Chronic fatigue syndrome and fibromyalgia-like symptoms are an integral component of the phenome of schizophrenia: neuro-immune and opioid system correlates. — CFSMEATLAS
Chronic fatigue syndrome and fibromyalgia-like symptoms are an integral component of the phenome of schizophrenia: neuro-immune and opioid system correlates.
Mousa, Rana Fadhil, Al-Hakeim, Hussein Kadhem, Alhaideri, Amer et al. · Metabolic brain disease · 2021 · DOI
Quick Summary
This study looked at whether people with schizophrenia experience fatigue and pain symptoms similar to ME/CFS and fibromyalgia. Researchers measured blood markers related to immune system function and found that specific immune proteins and opioid system changes were associated with these physiosomatic symptoms. The findings suggest that abnormal immune activity and changes in the body's natural pain-relieving systems may contribute to these exhaustion and pain symptoms in schizophrenia patients.
Why It Matters
This study provides evidence that ME/CFS-like symptoms in schizophrenia involve measurable immune and opioid system dysfunctions, suggesting shared biological pathways between these conditions. Understanding these mechanisms in schizophrenia may illuminate similar neuro-immune processes in ME/CFS, potentially leading to better biomarkers and targeted treatments for physiosomatic symptoms.
Observed Findings
Schizophrenia patients with higher physiosomatic symptom scores showed elevated IL-6 and HMGB1, and reduced IL-10 compared to those with lower scores.
Cognitive performance on digit sequencing, token motor tasks, and list learning was inversely correlated with physiosomatic symptom severity.
Alterations in opioid receptor markers (MOR and KOR) were among the top six predictors of physiosomatic symptom severity.
45.1% of variance in combined cognitive, psychiatric, and physiosomatic symptoms was explained by HMGB1, MOR, EM2, DKK1, and CCL11.
Inferred Conclusions
Physiosomatic symptoms (ME/CFS-like and fibromyalgia-like) are an integral component of schizophrenia phenomenology, not incidental features.
Neurotoxic immune pathways with reduced immune regulation (high IL-6, low IL-10, elevated HMGB1) coupled with endogenous opioid system dysfunction drive these physiosomatic symptoms.
The interconnection between immune dysfunction, opioid system alterations, and cognitive impairment suggests a unified neuro-immune mechanism underlying physiosomatic manifestations in schizophrenia.
Remaining Questions
Do these same immune and opioid system abnormalities occur in primary ME/CFS, and if so, are the mechanisms identical or distinct?
Is the immune activation primary (driving symptoms) or secondary (resulting from other aspects of schizophrenia), and what triggers these immune changes?

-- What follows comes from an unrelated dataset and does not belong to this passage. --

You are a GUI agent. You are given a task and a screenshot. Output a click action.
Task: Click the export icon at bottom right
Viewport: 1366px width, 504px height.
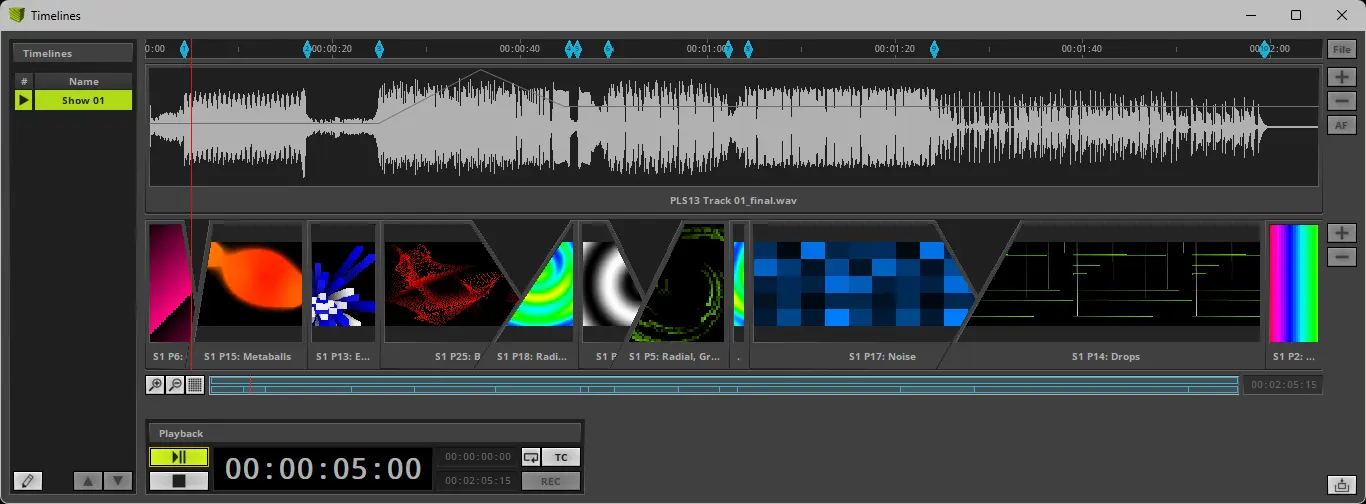1340,485
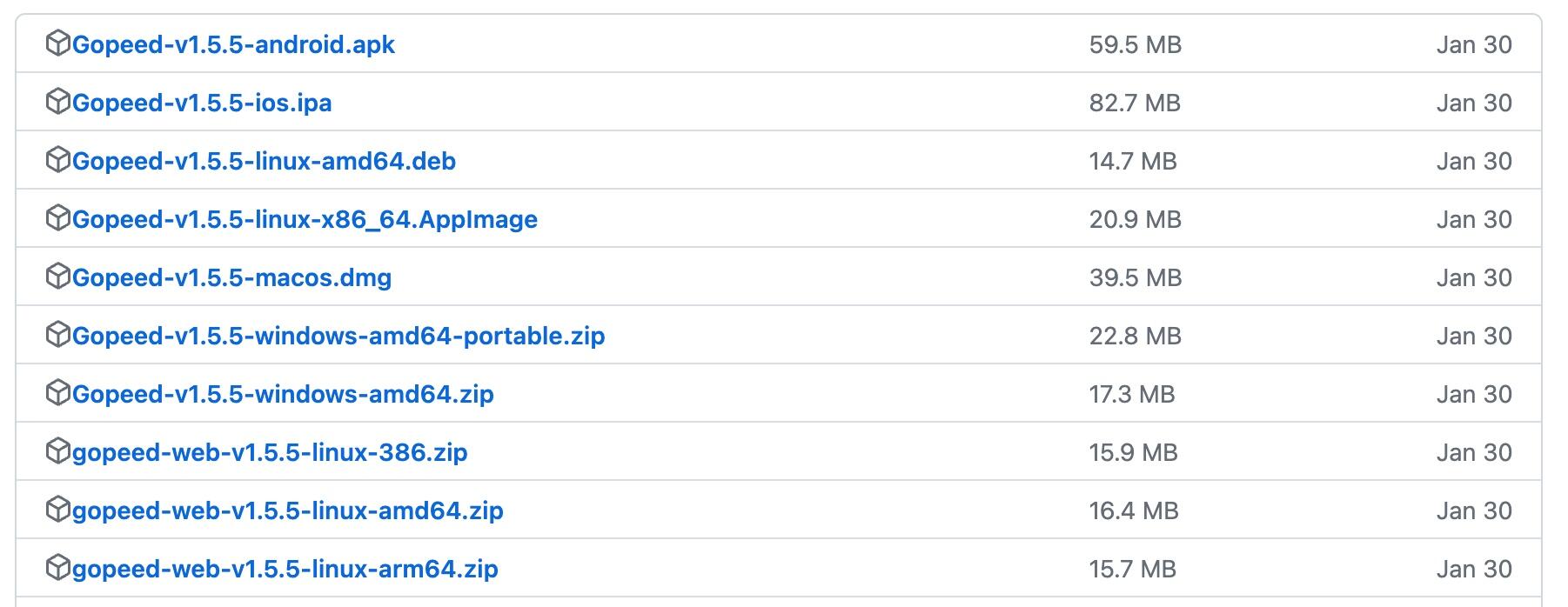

What This Study Does Not Prove
This study does not prove that schizophrenia causes ME/CFS or vice versa, nor does it establish that the immune markers directly cause the fatigue and pain symptoms—only that they are associated. The cross-sectional design cannot determine causality or the direction of relationships. Additionally, findings in schizophrenia patients may not directly apply to primary ME/CFS, which was not studied here.
Could targeting IL-6, HMGB1, or opioid receptor function reduce physiosomatic symptoms in schizophrenia, and would such interventions also help ME/CFS patients?
How do antipsychotic medications influence these immune and opioid markers, and do they contribute to or ameliorate physiosomatic symptom burden?